Give back only the lines from the one with "Expand the Show entries dropdown" through the last line of the data, exactly as they appear.

[Start of section]

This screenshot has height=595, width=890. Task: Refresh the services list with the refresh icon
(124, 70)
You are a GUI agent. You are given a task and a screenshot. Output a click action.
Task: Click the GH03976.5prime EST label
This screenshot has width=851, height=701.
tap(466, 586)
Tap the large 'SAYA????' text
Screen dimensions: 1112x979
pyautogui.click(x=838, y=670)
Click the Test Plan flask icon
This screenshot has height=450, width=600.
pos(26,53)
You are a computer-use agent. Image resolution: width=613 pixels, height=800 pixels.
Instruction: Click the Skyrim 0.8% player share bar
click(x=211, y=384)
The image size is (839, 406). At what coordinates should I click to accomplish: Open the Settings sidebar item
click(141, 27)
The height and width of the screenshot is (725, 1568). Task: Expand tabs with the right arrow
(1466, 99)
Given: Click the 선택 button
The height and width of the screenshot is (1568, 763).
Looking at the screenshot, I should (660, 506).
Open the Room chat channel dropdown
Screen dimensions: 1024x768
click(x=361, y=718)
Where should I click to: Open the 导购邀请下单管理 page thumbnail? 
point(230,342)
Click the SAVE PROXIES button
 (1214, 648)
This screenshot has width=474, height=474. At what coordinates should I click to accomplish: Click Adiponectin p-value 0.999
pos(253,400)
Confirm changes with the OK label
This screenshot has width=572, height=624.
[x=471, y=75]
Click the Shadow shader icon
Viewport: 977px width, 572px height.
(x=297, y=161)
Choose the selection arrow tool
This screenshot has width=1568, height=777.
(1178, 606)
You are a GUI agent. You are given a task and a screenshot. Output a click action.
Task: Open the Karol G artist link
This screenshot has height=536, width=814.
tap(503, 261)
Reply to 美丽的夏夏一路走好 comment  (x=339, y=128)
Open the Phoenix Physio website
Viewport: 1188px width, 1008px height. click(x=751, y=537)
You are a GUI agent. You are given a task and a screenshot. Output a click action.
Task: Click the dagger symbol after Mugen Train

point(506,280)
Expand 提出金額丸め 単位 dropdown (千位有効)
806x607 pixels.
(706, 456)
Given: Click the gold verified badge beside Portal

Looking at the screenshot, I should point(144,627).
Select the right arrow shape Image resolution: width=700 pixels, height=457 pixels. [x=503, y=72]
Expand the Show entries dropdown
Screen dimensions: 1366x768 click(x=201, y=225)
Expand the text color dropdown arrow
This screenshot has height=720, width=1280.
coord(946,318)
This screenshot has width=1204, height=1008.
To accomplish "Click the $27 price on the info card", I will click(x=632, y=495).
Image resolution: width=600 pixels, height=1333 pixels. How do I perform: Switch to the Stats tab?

[End of section]

▸ **ANSWER SPACE**
Expand the Show entries dropdown
Screen dimensions: 1366x768 click(x=201, y=225)
Expand the text color dropdown arrow
This screenshot has height=720, width=1280.
coord(946,318)
This screenshot has width=1204, height=1008.
To accomplish "Click the $27 price on the info card", I will click(x=632, y=495).
Image resolution: width=600 pixels, height=1333 pixels. How do I perform: Switch to the Stats tab?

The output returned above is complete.